Amazon is currently facing a surge in password attacks, with hackers using malicious messages to impersonate the company and steal user passwords, putting consumer accounts at significant risk of unauthorized access.
According to Amazon, scammers impersonating the retail giant pose a considerable threat to consumers. However, the risk is even greater for accounts compromised through data breaches, information-stealing malware, or weak passwords. The company is urging users to take immediate action to secure their accounts.
A common scam involves sending text messages with links promising refunds for recent purchases. These links direct users to fake sign-in pages designed to steal their login credentials. Both the Federal Trade Commission (FTC) and the Better Business Bureau have warned consumers about such scams. Amazon is committed to protecting its customers and educating them on how to avoid falling victim to these scams. The company encourages users to report suspected scams, which helps protect their accounts and allows Amazon to refer malicious actors to law enforcement.
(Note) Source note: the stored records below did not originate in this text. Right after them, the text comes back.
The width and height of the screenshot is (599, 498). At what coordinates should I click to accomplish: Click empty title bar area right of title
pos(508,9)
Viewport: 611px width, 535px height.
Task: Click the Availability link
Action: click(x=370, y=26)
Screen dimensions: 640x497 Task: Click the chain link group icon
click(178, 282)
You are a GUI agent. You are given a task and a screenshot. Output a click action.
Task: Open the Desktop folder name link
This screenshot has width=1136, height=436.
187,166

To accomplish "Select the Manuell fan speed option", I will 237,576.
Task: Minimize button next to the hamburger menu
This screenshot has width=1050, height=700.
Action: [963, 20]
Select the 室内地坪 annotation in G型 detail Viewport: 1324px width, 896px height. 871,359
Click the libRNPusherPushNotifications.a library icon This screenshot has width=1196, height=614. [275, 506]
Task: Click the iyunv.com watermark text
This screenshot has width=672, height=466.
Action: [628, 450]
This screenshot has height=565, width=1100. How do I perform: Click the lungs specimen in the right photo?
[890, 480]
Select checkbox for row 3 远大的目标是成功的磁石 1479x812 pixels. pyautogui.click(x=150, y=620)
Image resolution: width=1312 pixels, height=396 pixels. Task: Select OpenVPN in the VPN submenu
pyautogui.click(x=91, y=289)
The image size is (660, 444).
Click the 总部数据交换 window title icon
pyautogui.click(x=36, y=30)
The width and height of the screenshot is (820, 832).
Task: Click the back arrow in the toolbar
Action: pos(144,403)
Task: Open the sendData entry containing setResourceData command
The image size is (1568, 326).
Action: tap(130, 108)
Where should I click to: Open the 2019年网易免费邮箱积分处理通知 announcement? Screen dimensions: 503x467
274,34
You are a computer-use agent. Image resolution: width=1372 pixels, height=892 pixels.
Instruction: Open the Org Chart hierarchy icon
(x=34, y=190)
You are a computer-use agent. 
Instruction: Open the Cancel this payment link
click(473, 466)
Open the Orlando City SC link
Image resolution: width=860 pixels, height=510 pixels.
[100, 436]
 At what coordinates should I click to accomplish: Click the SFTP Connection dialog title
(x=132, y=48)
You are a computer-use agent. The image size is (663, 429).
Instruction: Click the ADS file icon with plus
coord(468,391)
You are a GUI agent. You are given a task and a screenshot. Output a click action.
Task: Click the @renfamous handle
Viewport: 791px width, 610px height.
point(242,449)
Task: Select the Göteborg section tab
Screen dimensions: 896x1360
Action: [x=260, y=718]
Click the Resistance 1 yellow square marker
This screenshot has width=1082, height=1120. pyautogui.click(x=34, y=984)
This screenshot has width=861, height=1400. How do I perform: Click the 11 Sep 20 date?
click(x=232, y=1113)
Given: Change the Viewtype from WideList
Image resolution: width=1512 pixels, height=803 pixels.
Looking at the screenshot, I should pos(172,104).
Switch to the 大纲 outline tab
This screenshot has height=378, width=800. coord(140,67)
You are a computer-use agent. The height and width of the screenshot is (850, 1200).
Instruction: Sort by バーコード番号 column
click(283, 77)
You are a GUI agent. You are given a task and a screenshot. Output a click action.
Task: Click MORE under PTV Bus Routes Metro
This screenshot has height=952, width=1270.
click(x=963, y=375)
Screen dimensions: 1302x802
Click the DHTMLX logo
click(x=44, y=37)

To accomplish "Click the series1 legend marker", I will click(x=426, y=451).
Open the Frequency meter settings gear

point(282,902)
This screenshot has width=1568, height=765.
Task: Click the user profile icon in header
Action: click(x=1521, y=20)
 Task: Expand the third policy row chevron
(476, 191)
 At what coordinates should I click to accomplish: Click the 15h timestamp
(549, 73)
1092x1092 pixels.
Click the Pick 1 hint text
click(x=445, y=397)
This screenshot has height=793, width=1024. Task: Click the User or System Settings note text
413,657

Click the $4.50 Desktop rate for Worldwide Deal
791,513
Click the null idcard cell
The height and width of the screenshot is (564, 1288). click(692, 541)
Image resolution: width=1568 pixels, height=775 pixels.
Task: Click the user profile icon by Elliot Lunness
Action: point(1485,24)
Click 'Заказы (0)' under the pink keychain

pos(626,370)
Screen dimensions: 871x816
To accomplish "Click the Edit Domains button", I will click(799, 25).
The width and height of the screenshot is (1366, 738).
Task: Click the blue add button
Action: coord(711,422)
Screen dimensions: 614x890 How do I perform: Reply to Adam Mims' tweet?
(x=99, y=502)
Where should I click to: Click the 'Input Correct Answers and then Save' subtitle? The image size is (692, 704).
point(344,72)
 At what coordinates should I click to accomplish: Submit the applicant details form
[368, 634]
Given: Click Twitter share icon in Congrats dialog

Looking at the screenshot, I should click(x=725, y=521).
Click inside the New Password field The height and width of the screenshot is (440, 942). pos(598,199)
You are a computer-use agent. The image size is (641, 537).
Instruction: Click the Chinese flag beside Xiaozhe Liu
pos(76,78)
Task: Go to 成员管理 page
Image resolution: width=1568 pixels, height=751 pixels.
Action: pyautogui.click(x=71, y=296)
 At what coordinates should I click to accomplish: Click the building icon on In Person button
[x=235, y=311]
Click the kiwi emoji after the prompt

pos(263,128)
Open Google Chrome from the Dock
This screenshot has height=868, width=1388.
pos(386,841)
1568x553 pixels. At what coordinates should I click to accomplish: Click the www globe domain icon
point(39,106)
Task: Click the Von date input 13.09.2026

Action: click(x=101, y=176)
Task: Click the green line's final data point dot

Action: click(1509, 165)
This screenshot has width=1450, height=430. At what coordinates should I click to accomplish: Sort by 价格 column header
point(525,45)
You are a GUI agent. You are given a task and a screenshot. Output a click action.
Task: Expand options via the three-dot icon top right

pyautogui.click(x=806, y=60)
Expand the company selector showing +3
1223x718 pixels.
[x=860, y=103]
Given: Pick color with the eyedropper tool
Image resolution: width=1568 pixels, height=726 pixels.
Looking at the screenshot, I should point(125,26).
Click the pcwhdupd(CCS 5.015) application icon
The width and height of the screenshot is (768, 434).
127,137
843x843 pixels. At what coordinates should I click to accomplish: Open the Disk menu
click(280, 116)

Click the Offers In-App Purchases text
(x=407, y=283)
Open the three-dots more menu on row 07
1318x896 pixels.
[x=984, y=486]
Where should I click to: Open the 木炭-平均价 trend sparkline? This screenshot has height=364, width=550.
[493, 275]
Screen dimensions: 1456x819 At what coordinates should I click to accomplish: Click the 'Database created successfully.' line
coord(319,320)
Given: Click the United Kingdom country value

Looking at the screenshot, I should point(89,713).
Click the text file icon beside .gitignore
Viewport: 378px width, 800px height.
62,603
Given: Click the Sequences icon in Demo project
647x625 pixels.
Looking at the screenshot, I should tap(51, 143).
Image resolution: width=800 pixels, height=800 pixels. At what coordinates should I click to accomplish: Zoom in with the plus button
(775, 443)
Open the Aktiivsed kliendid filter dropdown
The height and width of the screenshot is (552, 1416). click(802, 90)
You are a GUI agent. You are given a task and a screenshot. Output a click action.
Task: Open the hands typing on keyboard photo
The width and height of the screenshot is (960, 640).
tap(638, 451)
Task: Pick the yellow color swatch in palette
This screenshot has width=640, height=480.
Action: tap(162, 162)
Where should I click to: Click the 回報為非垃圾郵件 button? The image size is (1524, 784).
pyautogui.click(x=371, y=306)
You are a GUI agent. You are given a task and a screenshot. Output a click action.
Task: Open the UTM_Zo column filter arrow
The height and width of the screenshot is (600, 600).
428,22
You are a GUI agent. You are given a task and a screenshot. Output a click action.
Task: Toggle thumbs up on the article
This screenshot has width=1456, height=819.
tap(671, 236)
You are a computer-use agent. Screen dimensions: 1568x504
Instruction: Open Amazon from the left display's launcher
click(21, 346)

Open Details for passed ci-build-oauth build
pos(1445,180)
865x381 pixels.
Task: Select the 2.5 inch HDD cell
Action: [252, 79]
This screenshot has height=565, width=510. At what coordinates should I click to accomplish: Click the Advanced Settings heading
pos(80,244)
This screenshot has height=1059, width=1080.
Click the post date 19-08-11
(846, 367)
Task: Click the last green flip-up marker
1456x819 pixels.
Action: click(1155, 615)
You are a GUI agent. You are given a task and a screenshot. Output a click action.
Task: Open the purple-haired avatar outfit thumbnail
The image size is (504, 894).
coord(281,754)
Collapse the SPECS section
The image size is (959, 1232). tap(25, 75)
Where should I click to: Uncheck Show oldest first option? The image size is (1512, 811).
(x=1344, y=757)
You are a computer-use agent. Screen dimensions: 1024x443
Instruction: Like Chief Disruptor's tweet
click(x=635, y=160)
To enhance account security, Amazon recommends that customers use two-step verification and Passkeys. The company provides resources to help users understand the importance of Passkeys and how to enroll. According to Guardio, a new version of the refund scam text message emerged on August 9, surged by 590% on August 10, and continued to rise, resulting in a nearly 1000% increase over a few days.
Recent reports highlight the prevalence of weak and easily guessable passwords. NordPass releases an annual list of the most common passwords, which are likely to be exploited by hackers. CyberNews analyzed a vast collection of 19 billion leaked passwords, demonstrating the value of aggregated breach data for attackers. CyberGhost has also compiled a list of the worst passwords used over the last decade, revealing patterns to avoid, such as keyboard sequences, numerical series, and names of animals, sports teams, cars, and celebrities. The list humorously notes the tendency for people to use personal dedications, like their pet’s name, in their passwords, compromising their digital safety.
The importance of adding a Passkey and enabling two-factor authentication (2FA) on Amazon accounts cannot be overstated. Despite being a high-value target, Amazon does not require 2FA for all accounts, leaving many vulnerable with only password protection. According to CyberGhost, 81% of account breaches result from weak passwords, 60% of individuals reuse passwords across multiple accounts, and 90% are concerned about account compromises.